→ Working data
:::::

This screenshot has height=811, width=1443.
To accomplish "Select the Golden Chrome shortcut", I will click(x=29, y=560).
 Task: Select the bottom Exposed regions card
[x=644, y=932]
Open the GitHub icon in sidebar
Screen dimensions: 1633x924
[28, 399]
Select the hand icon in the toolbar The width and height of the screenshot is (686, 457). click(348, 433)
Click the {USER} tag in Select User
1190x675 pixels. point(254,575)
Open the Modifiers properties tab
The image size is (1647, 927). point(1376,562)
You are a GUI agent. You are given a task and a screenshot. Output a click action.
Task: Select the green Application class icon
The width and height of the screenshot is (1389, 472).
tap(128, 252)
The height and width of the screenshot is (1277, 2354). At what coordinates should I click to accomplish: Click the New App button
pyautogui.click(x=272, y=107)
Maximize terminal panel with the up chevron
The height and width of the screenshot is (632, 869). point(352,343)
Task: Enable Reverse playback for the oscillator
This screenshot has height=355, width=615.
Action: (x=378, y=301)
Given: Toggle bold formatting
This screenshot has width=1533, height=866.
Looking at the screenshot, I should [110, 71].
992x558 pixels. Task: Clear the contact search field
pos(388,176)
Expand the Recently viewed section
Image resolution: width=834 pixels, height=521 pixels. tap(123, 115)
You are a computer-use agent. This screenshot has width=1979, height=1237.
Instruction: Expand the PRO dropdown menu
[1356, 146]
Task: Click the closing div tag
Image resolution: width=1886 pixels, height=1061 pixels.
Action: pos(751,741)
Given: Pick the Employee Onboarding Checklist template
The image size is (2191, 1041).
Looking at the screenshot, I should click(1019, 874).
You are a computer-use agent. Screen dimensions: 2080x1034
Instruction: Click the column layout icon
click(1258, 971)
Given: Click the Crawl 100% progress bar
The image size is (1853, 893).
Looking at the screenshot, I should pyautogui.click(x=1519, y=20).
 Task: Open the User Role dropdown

:::::

→ Problem to work on
Scan the material above and copy every line that holds the string "agent".

→ Written response
You are a GUI agent. You are given a task and a screenshot. Output a click action.
You are a computer-use agent. This screenshot has width=1979, height=1237.
You are a computer-use agent. Screen dimensions: 2080x1034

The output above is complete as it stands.